Pengaruh hubungan yang merek bina dengan pelanggan, yang mengarah ke persaingan,
kesetiaan dan kepercayaan-ketergantungan menjadi motivasi intrinsik dalam membangun
identitas baik di ruang privat maupun publik.
Arvidsson mengakhiri makalahnya dengan menyatakan bahwa "modal memberi makan
langsung kehidupan". Berdasarkan klaimnya bahwa branding berpusat di sekitar pengaruh,
kepercayaan, peluang modal dan affection dan itu semua terikat secara intrinsik.
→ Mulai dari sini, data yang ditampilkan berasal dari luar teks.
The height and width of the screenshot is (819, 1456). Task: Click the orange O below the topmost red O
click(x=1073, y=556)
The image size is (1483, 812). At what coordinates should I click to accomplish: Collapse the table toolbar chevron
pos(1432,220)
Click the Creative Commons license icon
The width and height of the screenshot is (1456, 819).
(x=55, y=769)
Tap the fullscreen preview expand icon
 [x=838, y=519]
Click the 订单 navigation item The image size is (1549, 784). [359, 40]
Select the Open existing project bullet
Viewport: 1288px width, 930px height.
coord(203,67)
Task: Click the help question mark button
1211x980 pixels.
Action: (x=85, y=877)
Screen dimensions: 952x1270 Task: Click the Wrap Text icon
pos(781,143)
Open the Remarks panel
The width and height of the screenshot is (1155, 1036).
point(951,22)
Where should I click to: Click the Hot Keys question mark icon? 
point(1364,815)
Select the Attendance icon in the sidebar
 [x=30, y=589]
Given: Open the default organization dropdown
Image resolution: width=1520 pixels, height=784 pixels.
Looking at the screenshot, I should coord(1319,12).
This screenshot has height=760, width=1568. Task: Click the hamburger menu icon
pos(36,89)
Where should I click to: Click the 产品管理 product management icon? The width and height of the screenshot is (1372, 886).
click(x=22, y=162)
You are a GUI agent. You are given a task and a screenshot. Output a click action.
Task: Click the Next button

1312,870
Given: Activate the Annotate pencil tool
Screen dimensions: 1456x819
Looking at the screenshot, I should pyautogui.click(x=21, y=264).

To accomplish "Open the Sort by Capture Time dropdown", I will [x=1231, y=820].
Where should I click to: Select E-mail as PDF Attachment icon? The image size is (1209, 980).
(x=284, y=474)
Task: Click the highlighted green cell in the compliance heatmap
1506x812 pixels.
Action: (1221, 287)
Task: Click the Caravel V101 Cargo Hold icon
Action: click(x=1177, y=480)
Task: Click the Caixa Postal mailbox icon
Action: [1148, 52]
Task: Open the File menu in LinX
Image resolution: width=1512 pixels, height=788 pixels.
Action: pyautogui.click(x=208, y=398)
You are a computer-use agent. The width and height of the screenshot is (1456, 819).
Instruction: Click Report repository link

Karena itu,
mustahil untuk memisahkan identitas global atau identitas budaya dari produksi dengan
identitas ekonomi. Fokus pembahasan ini ada pada merek yang mencerminkan struktur siklus
di mana kebutuhan untuk kepuasan konsumen secara konstan disediakan, dihancurkan dan
diganti untuk mempertahankan rasa lapar dan ketergantungan pada produk. Struktur siklis ini
kemudian memberi tempat aktifitas ekonomi yang subur dan modal global sehingga
penghancuran sistem akan terjadi yang berarti sama saja dengan penghancuran identitas global.